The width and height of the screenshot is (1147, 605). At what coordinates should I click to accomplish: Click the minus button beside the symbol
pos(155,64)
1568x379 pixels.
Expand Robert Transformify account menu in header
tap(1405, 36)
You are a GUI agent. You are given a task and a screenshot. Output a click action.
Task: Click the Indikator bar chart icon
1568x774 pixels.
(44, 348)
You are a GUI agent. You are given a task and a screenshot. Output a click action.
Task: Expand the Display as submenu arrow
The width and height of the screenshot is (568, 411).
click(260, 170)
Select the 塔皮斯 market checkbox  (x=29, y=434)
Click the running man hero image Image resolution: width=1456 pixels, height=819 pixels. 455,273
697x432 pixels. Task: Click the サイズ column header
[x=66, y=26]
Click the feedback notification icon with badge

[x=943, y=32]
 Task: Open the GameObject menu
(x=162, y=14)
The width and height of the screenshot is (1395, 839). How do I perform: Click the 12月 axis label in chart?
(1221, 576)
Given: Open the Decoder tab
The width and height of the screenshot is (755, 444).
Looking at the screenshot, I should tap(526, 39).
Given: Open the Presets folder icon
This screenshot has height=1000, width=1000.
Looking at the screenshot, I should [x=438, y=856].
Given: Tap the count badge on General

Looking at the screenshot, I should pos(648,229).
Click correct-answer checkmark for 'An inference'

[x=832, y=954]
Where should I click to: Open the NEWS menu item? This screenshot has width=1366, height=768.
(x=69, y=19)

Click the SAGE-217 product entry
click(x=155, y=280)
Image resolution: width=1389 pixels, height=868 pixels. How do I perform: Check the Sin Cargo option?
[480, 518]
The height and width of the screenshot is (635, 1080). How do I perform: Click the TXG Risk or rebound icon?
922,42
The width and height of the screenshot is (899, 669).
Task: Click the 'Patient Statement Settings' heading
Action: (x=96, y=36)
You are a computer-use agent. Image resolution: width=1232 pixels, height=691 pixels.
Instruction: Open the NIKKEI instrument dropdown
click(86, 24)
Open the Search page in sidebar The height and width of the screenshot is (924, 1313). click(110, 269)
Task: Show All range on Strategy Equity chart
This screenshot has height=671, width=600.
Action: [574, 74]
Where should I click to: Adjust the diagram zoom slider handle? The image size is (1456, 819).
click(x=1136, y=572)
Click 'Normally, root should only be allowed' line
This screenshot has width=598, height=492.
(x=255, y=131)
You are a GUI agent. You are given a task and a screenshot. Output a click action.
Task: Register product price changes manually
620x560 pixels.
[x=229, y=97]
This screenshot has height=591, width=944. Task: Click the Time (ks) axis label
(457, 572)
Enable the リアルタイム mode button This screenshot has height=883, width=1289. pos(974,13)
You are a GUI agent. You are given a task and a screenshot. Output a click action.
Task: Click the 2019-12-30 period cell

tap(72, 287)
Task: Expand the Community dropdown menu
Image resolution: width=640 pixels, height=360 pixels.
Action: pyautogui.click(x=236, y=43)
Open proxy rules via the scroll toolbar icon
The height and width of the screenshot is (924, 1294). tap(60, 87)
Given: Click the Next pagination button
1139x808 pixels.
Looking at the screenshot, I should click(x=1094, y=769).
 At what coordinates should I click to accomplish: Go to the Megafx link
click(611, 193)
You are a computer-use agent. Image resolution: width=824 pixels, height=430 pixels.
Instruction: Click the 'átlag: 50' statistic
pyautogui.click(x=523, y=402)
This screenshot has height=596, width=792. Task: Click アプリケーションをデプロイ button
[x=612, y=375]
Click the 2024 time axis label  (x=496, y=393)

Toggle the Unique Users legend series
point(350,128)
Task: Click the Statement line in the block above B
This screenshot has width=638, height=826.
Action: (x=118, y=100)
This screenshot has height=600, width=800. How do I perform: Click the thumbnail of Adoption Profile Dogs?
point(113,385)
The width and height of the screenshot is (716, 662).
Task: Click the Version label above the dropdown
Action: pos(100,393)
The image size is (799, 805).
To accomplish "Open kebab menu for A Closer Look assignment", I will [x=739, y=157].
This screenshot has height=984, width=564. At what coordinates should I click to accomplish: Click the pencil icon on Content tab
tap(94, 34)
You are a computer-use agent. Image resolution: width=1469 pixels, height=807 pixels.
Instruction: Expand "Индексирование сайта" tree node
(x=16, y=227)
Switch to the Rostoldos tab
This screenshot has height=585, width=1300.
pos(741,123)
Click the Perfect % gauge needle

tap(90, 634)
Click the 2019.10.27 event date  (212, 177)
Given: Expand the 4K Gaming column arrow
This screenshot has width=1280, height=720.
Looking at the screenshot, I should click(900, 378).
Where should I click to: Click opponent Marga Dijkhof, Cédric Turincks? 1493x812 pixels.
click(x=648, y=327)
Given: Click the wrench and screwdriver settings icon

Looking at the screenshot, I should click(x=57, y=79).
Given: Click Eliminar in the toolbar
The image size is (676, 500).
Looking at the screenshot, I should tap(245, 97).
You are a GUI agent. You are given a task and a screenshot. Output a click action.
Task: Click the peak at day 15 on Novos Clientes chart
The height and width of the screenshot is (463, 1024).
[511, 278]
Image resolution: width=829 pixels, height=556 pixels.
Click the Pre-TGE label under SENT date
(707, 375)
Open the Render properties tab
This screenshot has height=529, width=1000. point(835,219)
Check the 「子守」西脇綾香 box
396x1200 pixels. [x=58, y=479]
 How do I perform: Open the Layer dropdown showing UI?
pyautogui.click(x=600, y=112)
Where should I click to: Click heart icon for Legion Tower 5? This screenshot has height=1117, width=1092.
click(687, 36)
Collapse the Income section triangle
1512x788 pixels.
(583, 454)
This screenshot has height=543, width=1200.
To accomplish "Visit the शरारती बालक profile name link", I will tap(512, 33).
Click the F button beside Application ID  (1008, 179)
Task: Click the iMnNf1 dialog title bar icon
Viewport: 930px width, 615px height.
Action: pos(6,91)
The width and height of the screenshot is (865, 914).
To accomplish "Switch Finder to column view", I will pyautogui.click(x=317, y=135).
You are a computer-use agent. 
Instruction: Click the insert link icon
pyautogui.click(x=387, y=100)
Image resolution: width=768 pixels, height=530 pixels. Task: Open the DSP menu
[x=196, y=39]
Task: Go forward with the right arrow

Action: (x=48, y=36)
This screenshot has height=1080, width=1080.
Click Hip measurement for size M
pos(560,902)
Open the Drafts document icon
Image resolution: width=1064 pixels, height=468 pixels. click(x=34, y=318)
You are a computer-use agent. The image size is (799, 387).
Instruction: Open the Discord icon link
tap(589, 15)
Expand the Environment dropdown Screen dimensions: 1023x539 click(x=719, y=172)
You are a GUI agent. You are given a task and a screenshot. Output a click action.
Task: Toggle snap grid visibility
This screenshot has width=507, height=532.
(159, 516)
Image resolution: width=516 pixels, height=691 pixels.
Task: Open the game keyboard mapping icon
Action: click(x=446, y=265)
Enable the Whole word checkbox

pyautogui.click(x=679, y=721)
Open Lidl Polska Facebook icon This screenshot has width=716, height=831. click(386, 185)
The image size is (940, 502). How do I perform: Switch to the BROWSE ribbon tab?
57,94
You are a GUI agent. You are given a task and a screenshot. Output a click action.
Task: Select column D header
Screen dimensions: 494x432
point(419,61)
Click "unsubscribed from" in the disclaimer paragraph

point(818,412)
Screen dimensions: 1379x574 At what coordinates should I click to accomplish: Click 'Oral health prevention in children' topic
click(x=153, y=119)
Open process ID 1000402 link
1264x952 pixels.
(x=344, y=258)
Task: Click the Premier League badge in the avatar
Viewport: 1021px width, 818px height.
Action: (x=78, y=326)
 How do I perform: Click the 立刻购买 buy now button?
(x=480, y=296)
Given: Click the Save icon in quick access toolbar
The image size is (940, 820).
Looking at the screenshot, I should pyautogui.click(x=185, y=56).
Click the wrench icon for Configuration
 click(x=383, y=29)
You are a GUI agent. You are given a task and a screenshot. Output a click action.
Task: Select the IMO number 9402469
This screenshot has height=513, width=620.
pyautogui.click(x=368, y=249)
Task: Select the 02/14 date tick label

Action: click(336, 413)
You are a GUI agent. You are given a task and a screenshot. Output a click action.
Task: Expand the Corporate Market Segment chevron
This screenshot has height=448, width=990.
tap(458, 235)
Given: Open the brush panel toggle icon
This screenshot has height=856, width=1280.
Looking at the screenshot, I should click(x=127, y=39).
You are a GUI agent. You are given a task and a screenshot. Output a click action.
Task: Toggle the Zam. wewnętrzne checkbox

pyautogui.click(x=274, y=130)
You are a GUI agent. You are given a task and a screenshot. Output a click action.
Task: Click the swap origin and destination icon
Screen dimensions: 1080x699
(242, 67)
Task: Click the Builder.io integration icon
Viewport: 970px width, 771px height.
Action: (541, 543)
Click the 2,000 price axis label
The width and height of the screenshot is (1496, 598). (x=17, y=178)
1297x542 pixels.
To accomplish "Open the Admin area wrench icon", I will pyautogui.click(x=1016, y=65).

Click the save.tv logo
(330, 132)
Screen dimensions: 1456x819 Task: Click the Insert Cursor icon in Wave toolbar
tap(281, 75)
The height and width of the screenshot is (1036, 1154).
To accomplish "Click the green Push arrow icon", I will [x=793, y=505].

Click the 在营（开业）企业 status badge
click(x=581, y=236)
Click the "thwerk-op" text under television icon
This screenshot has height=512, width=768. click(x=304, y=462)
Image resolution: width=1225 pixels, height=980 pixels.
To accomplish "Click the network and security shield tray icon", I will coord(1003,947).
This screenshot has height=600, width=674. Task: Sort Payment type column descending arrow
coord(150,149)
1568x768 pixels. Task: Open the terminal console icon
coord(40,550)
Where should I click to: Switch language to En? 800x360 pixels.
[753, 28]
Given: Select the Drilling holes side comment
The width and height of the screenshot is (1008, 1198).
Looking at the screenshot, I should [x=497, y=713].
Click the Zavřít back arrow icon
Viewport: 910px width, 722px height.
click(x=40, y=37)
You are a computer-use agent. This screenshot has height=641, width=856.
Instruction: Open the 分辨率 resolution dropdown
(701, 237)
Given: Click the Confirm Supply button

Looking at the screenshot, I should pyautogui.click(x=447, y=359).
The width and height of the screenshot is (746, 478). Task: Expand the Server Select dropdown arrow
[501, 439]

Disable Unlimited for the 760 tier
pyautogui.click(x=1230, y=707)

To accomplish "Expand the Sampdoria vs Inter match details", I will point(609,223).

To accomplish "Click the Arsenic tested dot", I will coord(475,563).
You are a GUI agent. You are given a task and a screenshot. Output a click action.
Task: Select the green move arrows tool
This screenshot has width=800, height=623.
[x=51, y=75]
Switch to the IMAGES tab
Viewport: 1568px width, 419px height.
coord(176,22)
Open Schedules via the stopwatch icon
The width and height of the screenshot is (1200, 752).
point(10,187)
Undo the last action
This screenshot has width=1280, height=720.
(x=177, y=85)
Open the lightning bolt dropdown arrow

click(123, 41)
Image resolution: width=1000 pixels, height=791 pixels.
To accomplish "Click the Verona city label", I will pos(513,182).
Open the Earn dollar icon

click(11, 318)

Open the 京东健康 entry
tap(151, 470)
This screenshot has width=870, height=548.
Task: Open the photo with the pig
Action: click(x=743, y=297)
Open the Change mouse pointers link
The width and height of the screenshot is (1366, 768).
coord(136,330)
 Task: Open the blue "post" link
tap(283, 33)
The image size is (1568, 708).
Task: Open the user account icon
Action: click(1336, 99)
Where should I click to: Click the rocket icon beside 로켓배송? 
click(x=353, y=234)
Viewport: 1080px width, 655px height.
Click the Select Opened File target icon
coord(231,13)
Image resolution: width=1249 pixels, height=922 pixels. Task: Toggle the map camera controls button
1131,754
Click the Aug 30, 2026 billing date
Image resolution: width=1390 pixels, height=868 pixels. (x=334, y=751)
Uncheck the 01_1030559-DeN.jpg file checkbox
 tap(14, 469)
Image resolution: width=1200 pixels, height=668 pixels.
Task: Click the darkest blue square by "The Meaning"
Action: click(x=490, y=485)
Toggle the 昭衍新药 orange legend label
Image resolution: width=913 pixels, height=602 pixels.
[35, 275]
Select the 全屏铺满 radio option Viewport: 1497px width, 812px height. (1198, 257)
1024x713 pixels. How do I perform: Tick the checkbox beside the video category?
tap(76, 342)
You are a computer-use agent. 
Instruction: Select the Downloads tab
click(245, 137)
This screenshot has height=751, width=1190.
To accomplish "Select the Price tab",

---------------

_Problem statement_
With the line containing "Instruction: Select the Downloads tab" as the first and the last line above as the final one, copy those lines exactly and no others.

_Exercise answer_
Instruction: Select the Downloads tab
click(245, 137)
This screenshot has height=751, width=1190.
To accomplish "Select the Price tab",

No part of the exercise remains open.